The library, as it stands now, only wires up to collections that implement the INotifyCollectionChanged interface, so if we don't roll our own collection implementing this method we should use the ObservableCollection<T>.

The method signatures that receive collection change information and are decorated by BindToCollectionAttributes are pretty simple.   All the recipient methods need to have one parameter which is an IEnumerable<T> of the type the collection being listened to. The only one that could throw you for a loop at first is the receptor method for "reset" events.   When a collection is reset, the entire contents of the collection are sent to this receptor method so that the view's representation can be rebuilt.  The other two receptors receive only additional elements or removed elements.

One additional feature is that if the view (as well as the model) implement INotifyPropertyChanged  and broadcasts changes on the receptor property then the property binding becomes two-way.  In other words, changes in the view will update the model.

The idea behind this library is that we can spend more of our time coding business logic and focus less on plumbing.  When we can rely more on binding to update our object's states it allows the supervising controller pattern to really shine.

Architecture:

The core architecture of the library is very simple.  There are three core classes:

1)      PropertyBinding: Keeps track of a properties event wiring mechanisms (binds one reception method to one property change)

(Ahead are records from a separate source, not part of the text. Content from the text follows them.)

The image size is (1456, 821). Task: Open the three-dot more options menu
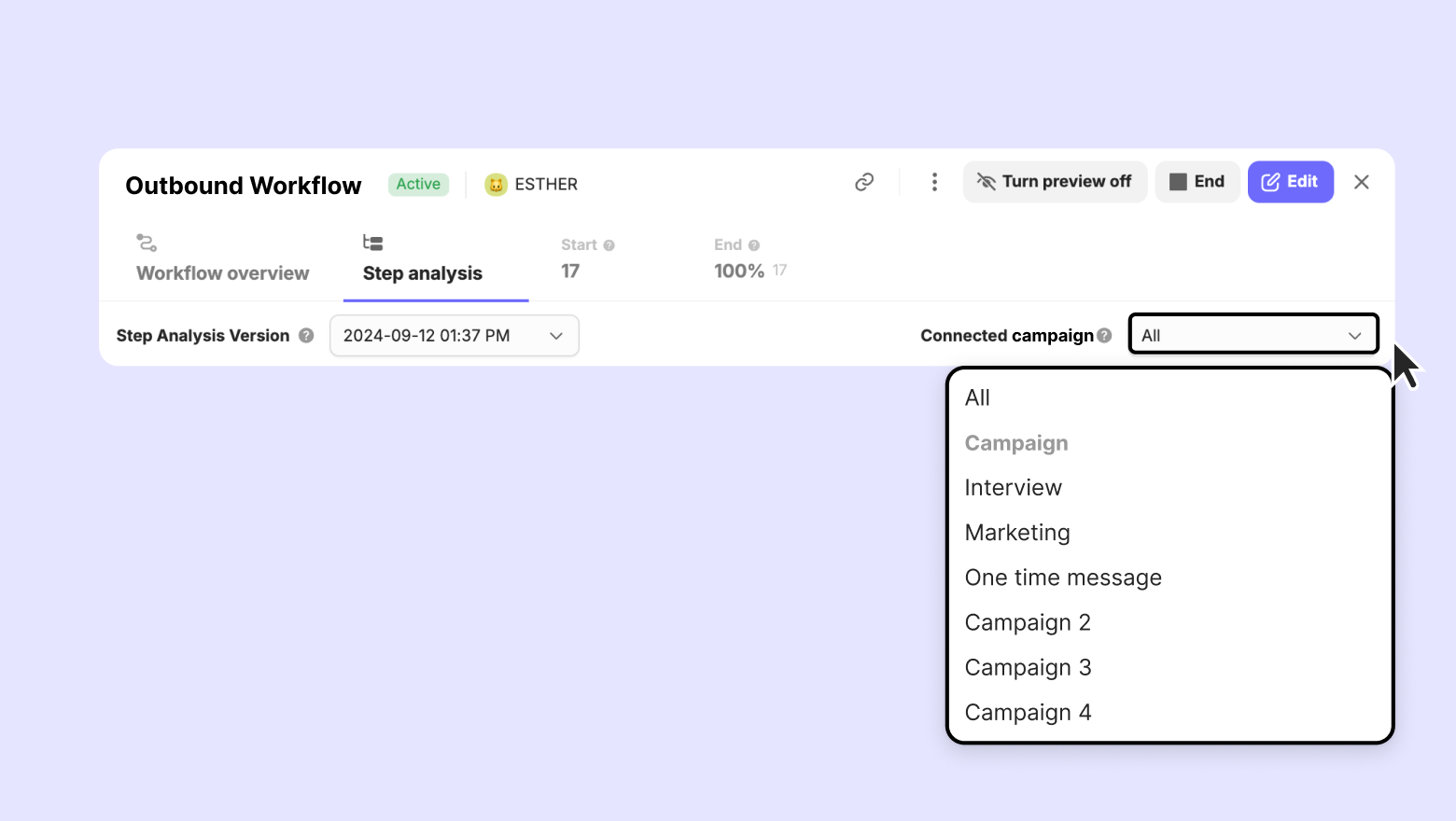point(934,182)
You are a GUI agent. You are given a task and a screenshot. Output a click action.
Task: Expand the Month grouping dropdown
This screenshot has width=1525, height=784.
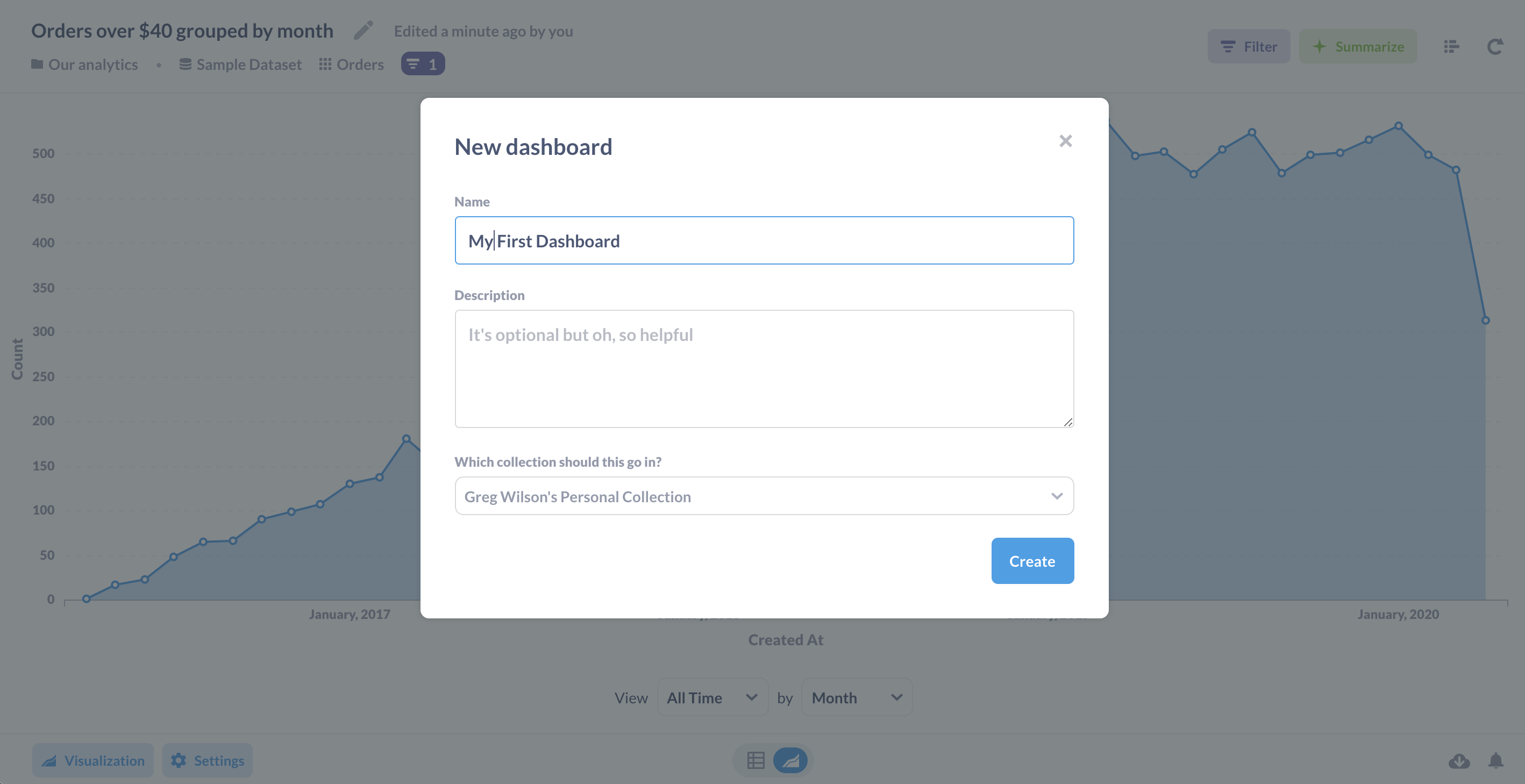[x=856, y=697]
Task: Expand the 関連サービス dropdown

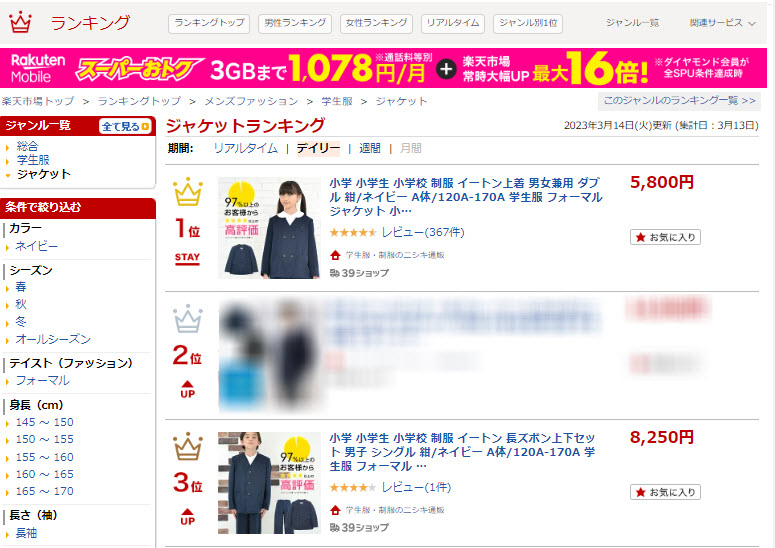Action: coord(723,23)
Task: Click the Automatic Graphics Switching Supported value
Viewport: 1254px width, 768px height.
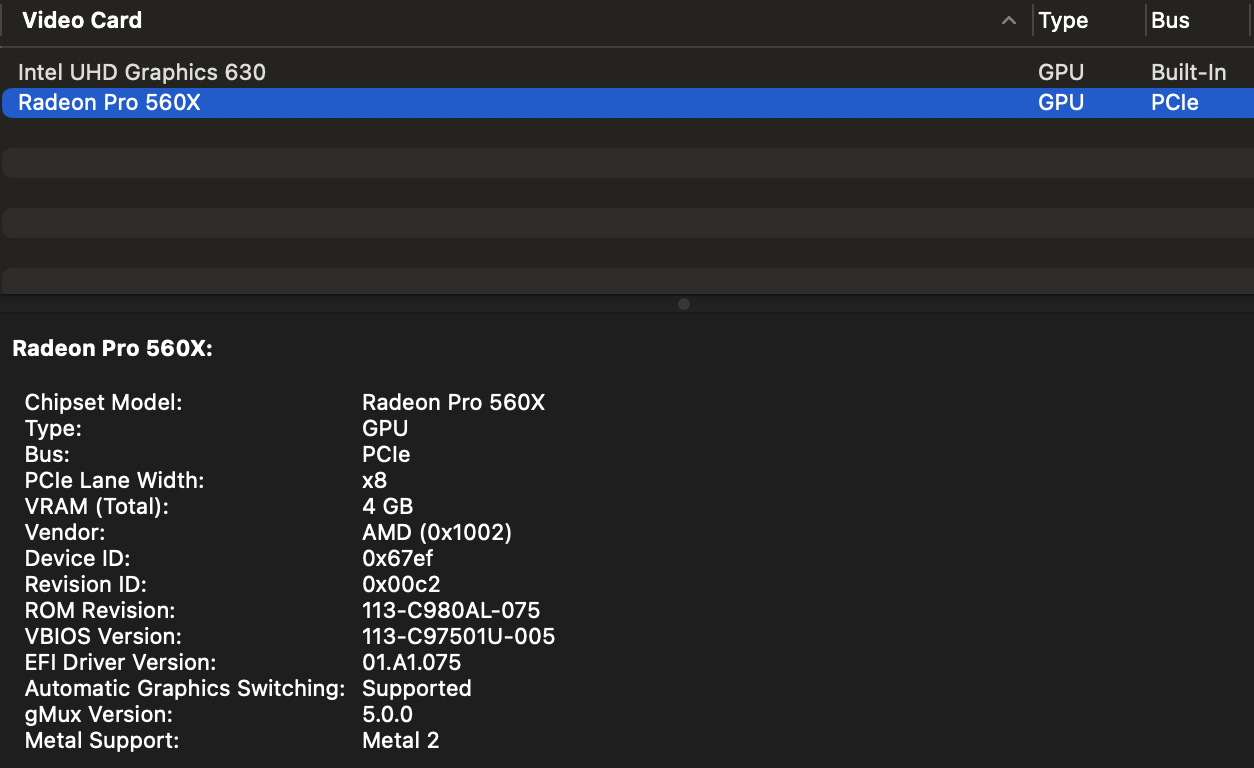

2)      CollectionBinding: Keeps track of a collection's event wiring mechanisms (binds one reception method to one collection change event type [add, remove, or update])

3)      BindingCache: Keeps track of the bindings

 
After that there are the attribute classes used to decorate your classes that should recieve change notifications and factories for building the bindings.  There is also a special class to handle any two-way binding opportunities that come up:


 
The only publicly exposed classes are the attributes, an enum for the collection change type and the binding cache which should make learning the API relatively easy:



So overall, it is a pretty simple solution structurally and the implementation code is less than 200 lines.   I haven't had a chance to release this library into the wild and see how it does so it should still be considered beta (as of 06/2009).  I will be making some tweaks and upgrades over time as I dog food it. The current version of the code base will live on Codeplex and if you would like to contribute or just have comments/suggestions let me know.

Hopefully you'll find this library useful.